Pro-Environment Groups Spent Millions on “Green” Midterm Candidates

In October, the United Nations released a landmark report describing a grim future for the planet if climate change isn’t aggressively and rapidly addressed.

The report describes near-apocalyptic conditions — mass food shortages, stronger wildfires and dying coral reefs — as early as 2040.

Many environmental advocacy groups, like Environment America and the League of Conservation Voters (LCV), spent millions on the 2018 midterms to ensure Congress is filled with more pro-environment members. So far in 2018, organizations such as the Nature Conservancy and Partnership for Conservation have funded lobbying efforts for policies supporting the environment.

“This is not some distant threat,” said Tiernan Sittenfeld, LCV’s senior vice president for government affairs. “The need to combat the climate crisis has never been more important.”

While the consequences of climate change aren’t new information, the UN report makes the situation far more dire than previously thought.

In the meantime, President Donald Trump and his administration have actively worked against addressing climate change, most notably Trump’s announcement in 2017 that he will withdraw the United States from the Paris agreement.

Under the Paris agreement between 195 countries, the United States pledged to cut greenhouse emissions by 26 to 28 percent below 2005 levels by 2025.

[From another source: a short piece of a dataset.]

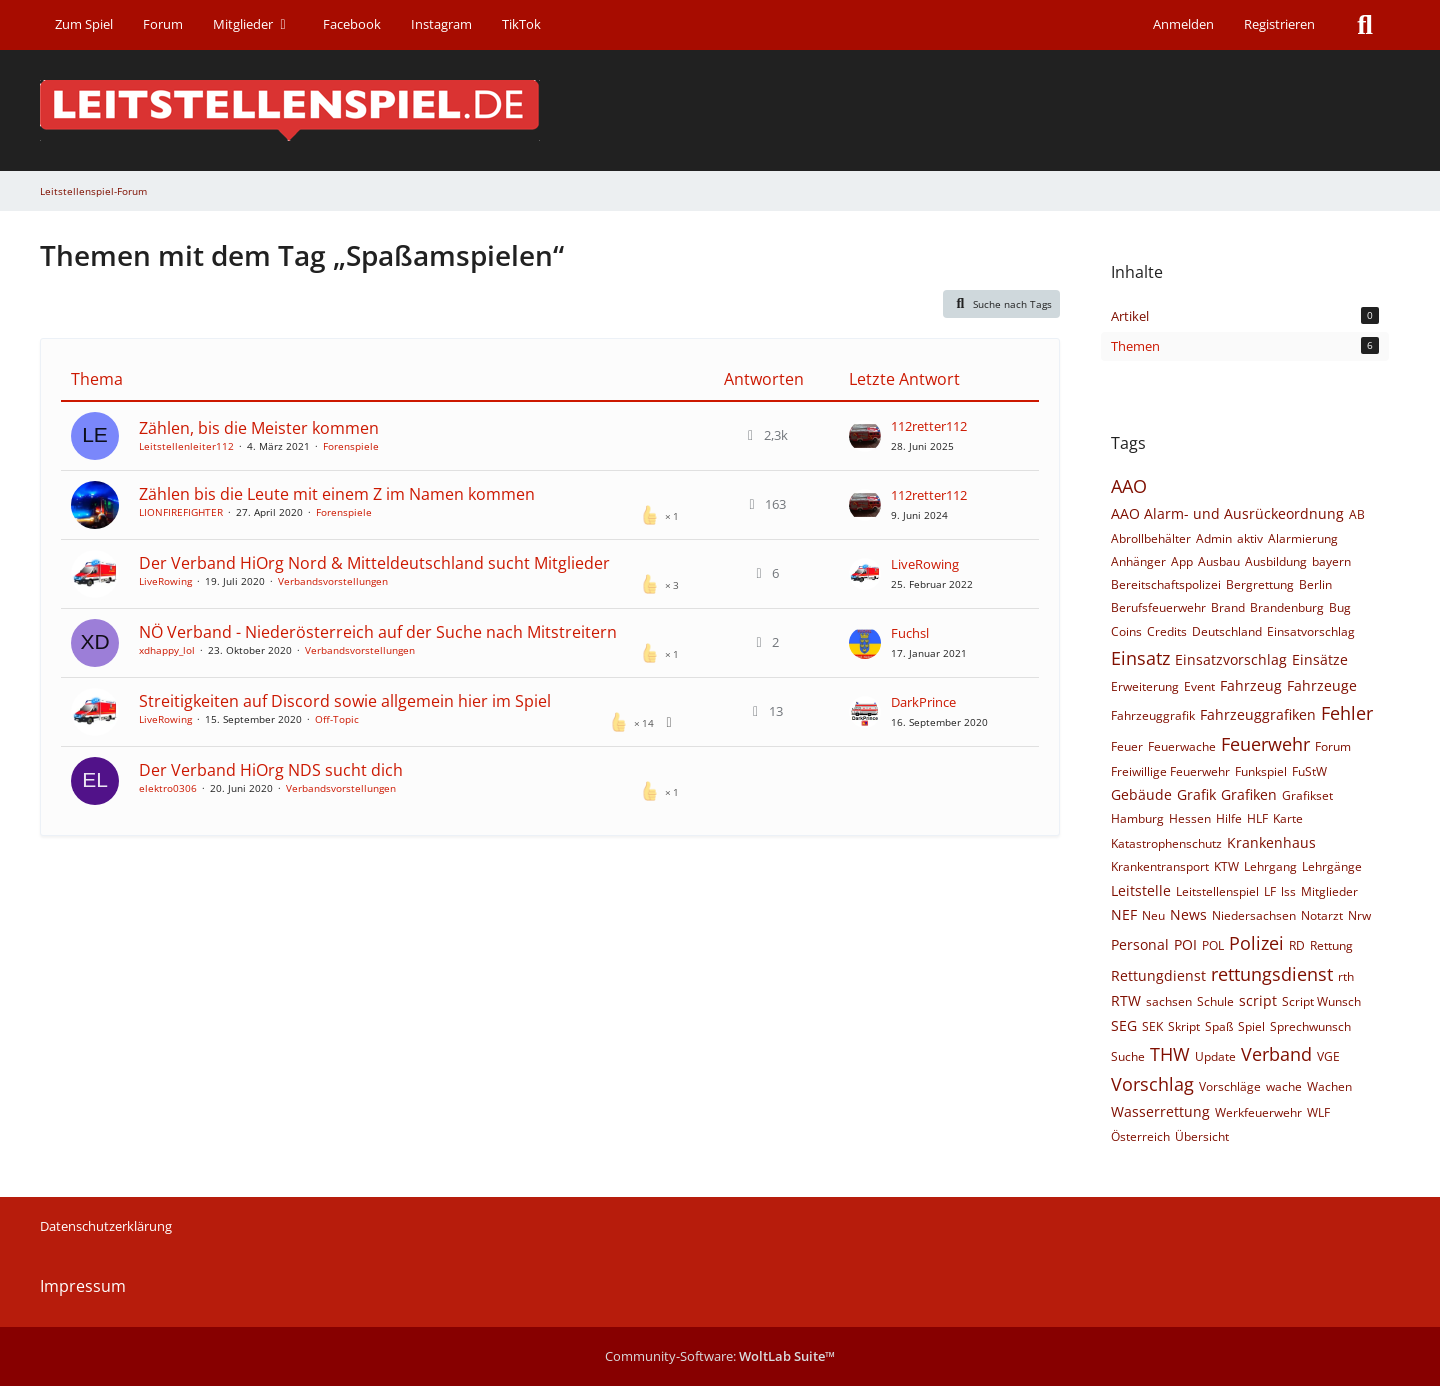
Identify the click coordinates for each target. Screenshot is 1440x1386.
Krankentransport (1160, 866)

The Trump administration also rolled back a number of common-sense environmental laws and regulations, Sittenfeld said.

“We’re dealing with the most anti-environmental administration ever,” Sittenfeld said.

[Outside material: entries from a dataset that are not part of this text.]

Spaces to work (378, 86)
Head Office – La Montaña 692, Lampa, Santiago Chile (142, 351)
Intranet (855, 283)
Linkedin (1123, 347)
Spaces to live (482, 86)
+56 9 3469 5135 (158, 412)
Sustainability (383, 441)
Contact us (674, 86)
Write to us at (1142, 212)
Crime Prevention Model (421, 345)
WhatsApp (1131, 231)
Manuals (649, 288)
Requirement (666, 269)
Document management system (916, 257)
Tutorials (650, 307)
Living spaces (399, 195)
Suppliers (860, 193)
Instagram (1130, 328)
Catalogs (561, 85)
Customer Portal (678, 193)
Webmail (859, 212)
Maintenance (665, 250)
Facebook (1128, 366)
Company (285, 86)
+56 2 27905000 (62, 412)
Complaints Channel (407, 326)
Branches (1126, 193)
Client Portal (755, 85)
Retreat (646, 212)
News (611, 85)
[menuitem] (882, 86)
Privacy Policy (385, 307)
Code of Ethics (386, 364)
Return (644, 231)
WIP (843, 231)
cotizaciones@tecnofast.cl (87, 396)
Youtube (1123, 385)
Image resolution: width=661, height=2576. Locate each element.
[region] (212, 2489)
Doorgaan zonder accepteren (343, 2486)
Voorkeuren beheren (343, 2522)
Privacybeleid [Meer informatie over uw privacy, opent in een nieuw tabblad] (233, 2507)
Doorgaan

However, during this election cycle, groups like LCV spent millions on a number of House, Senate, governorship and state house races on candidates with pro-environment agendas. And their efforts paid off.

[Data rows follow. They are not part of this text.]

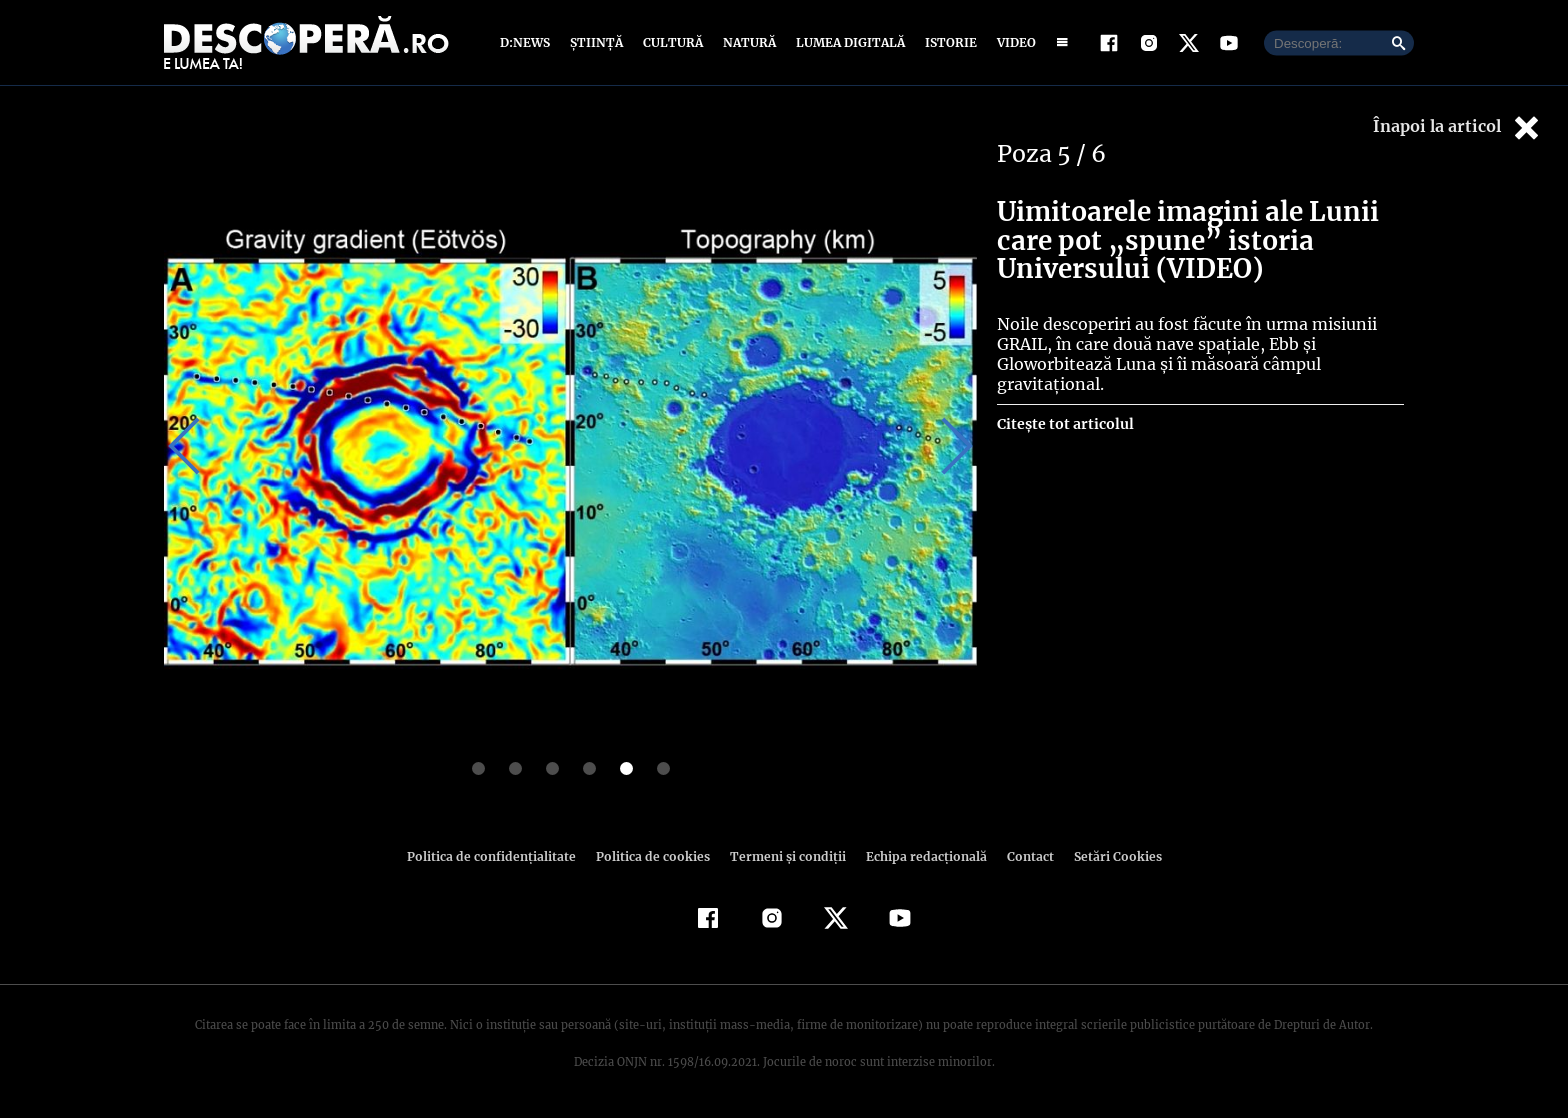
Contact (1022, 856)
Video (1012, 42)
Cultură (672, 42)
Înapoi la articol (1458, 127)
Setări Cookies (1107, 856)
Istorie (947, 42)
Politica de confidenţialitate (500, 856)
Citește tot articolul (1064, 424)
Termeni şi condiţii (785, 856)
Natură (747, 42)
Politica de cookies (655, 856)
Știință (597, 42)
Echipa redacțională (920, 856)
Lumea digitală (847, 42)
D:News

In total, League of Conservation Voters Victory Fund, along with other affiliates, spent an unprecedented $80 million during the midterms. LCV Victory Fund spent $17.5 million on House races and $12.6 million on Senate races.

LCV’s biggest donor is Michael Bloomberg. So far in 2018, the former New York City mayor gave $5 million. Bloomberg pledged to spend $4.5 million to cover the United States’ financial commitment under the Paris agreement after Trump withdrew.

Over 50 of the newly elected members of Congress are endorsed by LCV. According to the organization’s guide on the newly elected congressional members, 52 new House representatives and four new senators are considered “environmental champions.”

“We’re thrilled that after years of working with an anti-environment House, we are so excited to work with a new, pro-environment House,” Sittenfeld said.

One of these new members is Rep.-elect Alexandria Ocasio-Cortez (D-N.Y.). Ocasio-Cortez recently drafted a resolution to create a committee and develop “A Green New Deal,” a comprehensive policy to combat climate change. Last week, Democratic Leader Rep. Nancy Pelosi (D-Calif.) announced her support of reinstating the select committee to address the climate crisis.

LCV also spent big on defending pro-environment incumbents and targeting candidates with poor records on environmental policies. The group spent nearly $2 million against Matt Rosendale, the candidate who challenged Sen. Jon Tester (D-Mont.). The organization pledged to spend nearly $1 million on an ad campaign focused on Rosendale’s opposition to public land protection.

The League also celebrated the defeats of candidates who the organization considers bad on the environment. LCV classified these candidates as the “Dirty Dozen,” and maintains a list for the House and the Senate.

Out of the Dirty Baker’s Dozen races in the House, all but one of those candidates lost their races. Only three of the Dirty Dozen Senate candidates won.

Environment America, an environmental advocacy organization, spent $15.1 million on the 2018 election cycle, double what it spent in 2016. Environment America Action Fund, the organization’s super PAC, spent $13.1 million, $2.5 million of which went to LCV.

As a whole, environment groups overwhelmingly support Democrats over Republicans. This cycle, Democratic candidates received $6.2 million, while Republicans received $245,500.

Aside from the midterms, organizations are also funding pro-environment lobbying efforts. So far in 2018, $13.2 million has been spent for lobbying on environmental issues.

The Nature Conservancy is the biggest client, spending $1.4 million. Partnership for Conservation spent $790,000 and the Natural Resource Defense Council spent $736,900 so far this year.